I am using the Flat File Documetn Parser to read 120 documents. I did not want the first sentence of the document to be the name so I added a name. I placed the names I wanted at the start of each document followed by a "." and a new line. This was an attempt to have my name recognized as the first sentence. This worked in all but 4 cases out of 120. I was able to do a work around by forcing the first word of the next line to be a capital and this got me through the problem.
However, I would love to understand why this was happening or if there is a better way to accomplish what I was looking to do. Of course, I would still like to understand how the anme is generated.
For reference, all of the 4 cases began with something of the form "nn Reply Brief.html." where nn is a one or 2 digit number.
the first sentence is used as document title. The sentence tokenizer recognizes a string followed by a "." as sentence if the next letter after the whitespace is a capital letter. For sentence tokenization the openNLP tokenizer is used.
Thanks. This makes some sense, but there must be more to it. There must be something happening in the tokenizer.

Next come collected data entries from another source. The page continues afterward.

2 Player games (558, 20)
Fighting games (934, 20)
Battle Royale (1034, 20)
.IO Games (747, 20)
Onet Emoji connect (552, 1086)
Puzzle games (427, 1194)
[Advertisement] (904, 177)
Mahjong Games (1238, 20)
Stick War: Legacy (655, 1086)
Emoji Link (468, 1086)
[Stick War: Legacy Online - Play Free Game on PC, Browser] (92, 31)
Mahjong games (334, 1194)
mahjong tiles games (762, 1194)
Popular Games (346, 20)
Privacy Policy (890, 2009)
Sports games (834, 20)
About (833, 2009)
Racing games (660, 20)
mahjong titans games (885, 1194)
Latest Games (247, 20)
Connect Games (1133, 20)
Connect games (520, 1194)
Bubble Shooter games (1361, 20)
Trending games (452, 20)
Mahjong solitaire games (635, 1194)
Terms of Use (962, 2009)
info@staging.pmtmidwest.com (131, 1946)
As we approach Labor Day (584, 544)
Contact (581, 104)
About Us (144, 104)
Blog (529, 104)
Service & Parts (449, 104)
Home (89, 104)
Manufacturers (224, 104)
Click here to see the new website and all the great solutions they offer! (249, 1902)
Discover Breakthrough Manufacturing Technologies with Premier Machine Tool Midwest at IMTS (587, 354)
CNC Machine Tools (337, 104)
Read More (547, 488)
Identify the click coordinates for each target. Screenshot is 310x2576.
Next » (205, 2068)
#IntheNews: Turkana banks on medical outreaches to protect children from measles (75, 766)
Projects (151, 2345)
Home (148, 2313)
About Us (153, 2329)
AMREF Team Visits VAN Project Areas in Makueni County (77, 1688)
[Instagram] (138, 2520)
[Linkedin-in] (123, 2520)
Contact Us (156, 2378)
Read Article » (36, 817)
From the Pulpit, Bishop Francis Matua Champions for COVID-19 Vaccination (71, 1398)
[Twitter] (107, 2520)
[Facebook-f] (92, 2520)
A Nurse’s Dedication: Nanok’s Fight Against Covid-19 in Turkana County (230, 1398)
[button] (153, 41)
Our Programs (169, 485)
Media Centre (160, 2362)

I preprocessed the text in Python to add a mixed-csae title that contained exactly two periods. The Python code appended the tile with a new line ("\n") before adding it to the files. For example, "8 Reply.Brief.html." was the first line in one of the files. In this case the name of the document should have been "8 Reply.Brief.html." I used the names of the document later in the processing. This worked in almost all cases.
I had converted all the text to lower case (except in the names as shown the example above).
I went back and looked at the 4 cases (out of 106) that failed. They all had a second line that began with a prepositional phrase (all of them in fact started with "in ..."). I hadn't noticed that before.